The rigidity and arrogance of the computer industry in those days is hard to overstate. Its members knew that they made and marketed astonishingly powerful devices, but they were determined that their customers would operate their way – and pay through the nose for the privilege. IBM was worst in this respect, but even upstarts like DEC were not much better. They were both corporate and cultist in just about equal measure.
Against such a background, Steve Job’s achievements are all the more impressive. He was pushing against extraordinarily powerful opposition and, essentially was preaching heresy. It is remarkable that he wasn’t swatted away. He was truly a David up against a whole bunch of Goliaths.

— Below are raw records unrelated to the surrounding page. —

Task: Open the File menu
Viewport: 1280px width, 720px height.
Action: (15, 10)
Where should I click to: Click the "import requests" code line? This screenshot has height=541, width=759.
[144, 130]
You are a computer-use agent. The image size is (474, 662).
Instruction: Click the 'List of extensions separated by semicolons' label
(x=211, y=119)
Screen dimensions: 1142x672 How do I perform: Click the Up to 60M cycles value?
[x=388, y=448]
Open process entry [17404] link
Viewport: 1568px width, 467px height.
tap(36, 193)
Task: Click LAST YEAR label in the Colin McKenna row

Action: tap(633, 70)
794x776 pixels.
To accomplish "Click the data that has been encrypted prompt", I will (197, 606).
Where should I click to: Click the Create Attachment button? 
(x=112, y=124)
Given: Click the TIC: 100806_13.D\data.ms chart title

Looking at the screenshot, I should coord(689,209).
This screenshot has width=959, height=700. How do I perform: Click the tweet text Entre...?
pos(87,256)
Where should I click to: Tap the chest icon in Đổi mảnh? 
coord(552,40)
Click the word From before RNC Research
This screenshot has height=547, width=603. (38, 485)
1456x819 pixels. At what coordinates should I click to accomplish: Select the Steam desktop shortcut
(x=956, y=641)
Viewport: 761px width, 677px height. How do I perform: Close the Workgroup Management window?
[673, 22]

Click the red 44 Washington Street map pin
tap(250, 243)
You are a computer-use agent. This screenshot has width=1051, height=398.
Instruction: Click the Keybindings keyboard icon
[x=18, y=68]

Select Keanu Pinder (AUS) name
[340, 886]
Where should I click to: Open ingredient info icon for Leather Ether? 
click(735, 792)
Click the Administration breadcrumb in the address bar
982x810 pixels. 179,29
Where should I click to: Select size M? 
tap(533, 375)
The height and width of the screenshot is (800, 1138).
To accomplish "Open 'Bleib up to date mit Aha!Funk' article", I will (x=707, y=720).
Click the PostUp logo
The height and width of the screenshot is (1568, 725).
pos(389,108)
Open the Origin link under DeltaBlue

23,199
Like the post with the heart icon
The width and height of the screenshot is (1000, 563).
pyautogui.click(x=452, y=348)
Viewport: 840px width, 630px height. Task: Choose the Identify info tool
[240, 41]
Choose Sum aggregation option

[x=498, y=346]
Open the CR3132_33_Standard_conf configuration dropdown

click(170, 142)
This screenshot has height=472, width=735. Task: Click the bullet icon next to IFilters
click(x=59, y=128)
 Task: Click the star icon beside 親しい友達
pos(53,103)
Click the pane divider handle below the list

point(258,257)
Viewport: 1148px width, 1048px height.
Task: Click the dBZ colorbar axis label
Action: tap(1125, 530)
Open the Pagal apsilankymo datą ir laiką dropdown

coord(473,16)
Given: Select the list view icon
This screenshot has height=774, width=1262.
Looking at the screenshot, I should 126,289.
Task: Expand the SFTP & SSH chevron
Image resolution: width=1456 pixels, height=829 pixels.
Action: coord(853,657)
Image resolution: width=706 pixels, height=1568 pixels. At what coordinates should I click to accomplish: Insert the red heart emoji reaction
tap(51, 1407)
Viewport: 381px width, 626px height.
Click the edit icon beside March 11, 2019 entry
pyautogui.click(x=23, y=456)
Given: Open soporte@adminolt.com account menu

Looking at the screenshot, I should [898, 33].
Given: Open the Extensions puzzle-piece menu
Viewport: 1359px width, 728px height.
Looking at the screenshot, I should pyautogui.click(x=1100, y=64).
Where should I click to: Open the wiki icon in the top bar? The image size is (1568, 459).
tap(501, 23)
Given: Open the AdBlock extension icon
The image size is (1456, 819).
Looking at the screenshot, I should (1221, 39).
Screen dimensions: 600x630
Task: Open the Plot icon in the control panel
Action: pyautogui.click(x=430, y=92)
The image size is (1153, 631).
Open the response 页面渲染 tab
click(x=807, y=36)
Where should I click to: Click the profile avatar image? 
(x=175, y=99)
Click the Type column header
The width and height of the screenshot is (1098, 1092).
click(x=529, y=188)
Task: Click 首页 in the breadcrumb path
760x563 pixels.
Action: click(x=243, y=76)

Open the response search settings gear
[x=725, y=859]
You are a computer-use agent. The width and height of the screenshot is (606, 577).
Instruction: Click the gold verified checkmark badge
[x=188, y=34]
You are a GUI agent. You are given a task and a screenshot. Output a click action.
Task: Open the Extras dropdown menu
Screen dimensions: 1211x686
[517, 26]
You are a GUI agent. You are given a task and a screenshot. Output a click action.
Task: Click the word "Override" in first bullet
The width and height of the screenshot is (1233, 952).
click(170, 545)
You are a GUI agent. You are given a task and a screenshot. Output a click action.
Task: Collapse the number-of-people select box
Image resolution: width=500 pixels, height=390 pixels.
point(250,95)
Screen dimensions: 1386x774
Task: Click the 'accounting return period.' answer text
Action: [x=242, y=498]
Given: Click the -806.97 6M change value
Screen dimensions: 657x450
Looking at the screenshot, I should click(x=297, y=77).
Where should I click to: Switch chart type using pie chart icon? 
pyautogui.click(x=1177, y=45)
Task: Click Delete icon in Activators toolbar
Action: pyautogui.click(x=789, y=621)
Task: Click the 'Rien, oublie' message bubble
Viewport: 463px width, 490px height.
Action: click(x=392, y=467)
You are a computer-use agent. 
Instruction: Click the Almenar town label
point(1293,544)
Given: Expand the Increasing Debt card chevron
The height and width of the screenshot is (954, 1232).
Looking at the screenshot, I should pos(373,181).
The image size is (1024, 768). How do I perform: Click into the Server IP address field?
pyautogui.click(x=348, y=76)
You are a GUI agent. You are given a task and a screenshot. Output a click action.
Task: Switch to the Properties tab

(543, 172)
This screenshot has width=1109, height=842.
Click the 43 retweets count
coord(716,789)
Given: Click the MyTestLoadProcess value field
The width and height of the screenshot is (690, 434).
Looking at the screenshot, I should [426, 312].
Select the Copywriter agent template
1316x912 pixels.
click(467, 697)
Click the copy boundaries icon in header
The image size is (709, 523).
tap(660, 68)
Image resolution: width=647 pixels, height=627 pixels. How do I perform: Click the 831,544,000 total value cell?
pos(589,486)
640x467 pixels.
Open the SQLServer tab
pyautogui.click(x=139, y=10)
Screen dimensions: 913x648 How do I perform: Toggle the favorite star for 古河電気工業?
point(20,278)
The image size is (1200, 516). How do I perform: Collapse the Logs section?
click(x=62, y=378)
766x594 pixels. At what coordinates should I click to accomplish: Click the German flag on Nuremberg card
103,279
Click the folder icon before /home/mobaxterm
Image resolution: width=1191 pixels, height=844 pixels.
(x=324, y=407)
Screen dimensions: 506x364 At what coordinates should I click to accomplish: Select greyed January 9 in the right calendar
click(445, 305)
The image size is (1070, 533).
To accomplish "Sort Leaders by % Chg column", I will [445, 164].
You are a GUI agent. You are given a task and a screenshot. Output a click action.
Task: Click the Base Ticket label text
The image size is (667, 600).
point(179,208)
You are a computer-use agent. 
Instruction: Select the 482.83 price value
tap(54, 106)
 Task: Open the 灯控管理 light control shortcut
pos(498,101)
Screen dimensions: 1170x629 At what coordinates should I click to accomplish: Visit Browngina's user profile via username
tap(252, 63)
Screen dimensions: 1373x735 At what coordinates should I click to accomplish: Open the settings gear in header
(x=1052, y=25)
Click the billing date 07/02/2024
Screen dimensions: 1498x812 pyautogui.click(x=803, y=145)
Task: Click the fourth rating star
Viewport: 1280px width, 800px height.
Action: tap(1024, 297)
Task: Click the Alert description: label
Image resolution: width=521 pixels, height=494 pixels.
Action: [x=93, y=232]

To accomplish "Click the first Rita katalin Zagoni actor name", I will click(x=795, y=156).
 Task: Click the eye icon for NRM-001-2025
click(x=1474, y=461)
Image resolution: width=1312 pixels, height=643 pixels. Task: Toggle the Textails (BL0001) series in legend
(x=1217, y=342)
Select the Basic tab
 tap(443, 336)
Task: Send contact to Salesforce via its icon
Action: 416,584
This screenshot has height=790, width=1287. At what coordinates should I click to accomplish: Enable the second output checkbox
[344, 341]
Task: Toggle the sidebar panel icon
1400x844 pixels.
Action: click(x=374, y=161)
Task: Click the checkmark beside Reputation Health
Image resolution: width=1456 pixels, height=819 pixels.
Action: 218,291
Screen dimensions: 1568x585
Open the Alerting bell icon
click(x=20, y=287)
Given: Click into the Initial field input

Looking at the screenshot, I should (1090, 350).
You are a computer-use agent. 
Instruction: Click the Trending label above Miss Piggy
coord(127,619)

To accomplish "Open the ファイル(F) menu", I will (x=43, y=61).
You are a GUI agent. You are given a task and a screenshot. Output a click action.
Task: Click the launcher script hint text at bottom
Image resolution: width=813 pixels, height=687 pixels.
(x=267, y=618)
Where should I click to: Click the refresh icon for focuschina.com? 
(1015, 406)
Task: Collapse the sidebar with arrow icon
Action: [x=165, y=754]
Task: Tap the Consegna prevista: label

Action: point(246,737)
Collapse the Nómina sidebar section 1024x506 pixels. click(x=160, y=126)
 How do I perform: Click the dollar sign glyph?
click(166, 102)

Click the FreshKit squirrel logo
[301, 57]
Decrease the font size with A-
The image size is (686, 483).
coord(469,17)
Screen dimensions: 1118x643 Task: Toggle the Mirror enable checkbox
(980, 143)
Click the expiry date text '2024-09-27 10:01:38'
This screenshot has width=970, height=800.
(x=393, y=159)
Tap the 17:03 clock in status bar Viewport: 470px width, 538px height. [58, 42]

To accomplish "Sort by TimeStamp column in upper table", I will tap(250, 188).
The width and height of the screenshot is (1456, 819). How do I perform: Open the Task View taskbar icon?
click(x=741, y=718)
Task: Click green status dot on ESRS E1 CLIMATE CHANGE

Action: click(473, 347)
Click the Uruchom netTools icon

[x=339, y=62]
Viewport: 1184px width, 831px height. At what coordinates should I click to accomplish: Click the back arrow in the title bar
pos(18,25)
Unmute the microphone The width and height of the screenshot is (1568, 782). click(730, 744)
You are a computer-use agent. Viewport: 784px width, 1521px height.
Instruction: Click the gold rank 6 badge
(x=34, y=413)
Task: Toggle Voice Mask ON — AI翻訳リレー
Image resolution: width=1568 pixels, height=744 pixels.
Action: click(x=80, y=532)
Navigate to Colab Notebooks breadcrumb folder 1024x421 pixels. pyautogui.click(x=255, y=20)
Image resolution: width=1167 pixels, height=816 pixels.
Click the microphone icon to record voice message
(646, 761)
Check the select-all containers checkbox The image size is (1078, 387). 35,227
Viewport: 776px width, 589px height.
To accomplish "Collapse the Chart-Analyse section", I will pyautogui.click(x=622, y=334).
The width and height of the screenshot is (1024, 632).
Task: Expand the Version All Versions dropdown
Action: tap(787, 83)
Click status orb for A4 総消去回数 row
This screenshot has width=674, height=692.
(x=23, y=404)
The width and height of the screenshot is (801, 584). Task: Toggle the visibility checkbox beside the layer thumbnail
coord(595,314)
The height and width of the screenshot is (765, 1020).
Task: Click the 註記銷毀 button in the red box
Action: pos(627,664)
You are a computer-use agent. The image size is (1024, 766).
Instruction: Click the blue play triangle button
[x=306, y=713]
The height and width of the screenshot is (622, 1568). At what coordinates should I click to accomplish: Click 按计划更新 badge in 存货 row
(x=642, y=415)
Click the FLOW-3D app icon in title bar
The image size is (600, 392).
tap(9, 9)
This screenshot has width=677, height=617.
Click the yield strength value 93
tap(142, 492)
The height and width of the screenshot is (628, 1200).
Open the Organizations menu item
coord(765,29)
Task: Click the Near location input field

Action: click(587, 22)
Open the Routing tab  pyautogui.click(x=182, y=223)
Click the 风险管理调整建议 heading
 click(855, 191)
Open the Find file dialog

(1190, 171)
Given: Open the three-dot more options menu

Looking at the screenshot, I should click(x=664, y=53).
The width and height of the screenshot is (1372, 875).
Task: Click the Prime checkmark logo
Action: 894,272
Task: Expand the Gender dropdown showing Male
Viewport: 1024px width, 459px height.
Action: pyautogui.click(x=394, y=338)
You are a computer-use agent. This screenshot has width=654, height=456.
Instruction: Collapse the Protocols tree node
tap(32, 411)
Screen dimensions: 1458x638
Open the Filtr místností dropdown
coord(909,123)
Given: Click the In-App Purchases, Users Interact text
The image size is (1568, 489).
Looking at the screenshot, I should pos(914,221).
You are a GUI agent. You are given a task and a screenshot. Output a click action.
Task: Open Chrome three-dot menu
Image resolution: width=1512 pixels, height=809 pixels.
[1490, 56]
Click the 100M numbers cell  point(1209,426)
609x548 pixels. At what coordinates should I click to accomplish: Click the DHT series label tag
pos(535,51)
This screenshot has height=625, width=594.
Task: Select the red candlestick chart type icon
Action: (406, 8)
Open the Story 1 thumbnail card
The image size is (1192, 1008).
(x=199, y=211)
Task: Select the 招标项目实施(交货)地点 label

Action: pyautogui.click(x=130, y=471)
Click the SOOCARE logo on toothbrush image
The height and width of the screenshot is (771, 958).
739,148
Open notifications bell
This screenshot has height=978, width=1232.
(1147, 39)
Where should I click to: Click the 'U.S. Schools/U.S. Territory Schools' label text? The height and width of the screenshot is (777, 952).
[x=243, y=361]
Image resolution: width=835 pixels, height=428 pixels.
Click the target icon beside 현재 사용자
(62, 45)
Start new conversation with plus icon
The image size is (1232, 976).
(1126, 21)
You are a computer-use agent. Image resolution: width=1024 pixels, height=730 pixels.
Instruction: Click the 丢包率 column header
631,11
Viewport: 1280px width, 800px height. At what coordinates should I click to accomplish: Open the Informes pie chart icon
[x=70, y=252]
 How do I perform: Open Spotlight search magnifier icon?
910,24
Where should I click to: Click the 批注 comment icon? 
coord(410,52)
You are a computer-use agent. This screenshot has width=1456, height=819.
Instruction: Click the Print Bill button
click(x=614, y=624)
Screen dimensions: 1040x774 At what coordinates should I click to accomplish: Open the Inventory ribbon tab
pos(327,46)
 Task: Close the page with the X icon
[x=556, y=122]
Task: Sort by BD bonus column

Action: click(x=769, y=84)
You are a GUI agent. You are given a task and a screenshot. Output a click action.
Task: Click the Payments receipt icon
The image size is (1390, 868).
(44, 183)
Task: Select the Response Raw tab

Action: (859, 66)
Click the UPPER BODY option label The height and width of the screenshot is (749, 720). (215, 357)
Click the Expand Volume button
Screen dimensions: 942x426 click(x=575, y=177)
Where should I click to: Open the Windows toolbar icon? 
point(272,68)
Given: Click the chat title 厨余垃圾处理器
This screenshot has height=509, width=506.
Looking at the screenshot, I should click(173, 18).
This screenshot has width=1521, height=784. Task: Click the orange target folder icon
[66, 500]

What attracted me to Apple was that it’s approach matched my mental model of what a computer should do. I was looking for ease of use, multi-tasking, massive power, WHISYWIG and ease of printing from the beginning. It seemed to me ridiculous to operate any other way. I also thought that the operating system could be kept separate from the data, and that the all important data should be removable. I was unaware of the internet in those early days. Nonetheless, my thinking was way ahead of the current culture. Indeed, it was visionary.
To have a vision isn’t enough. You have got to be able to execute. This is where Steve Jobs moved into a league of his own. And he did this across a whole range of products and technologies; and made the world a better place into the bargain.
Steve Jobs had many strengths but one of his greatest was the combination of vision, pursuit of excellence, and technological awareness combined with his refusal to compromise.
Obduracy based upon ignorance, which seems to be the guiding mantra of the Republican Party right now, is another matter entirely.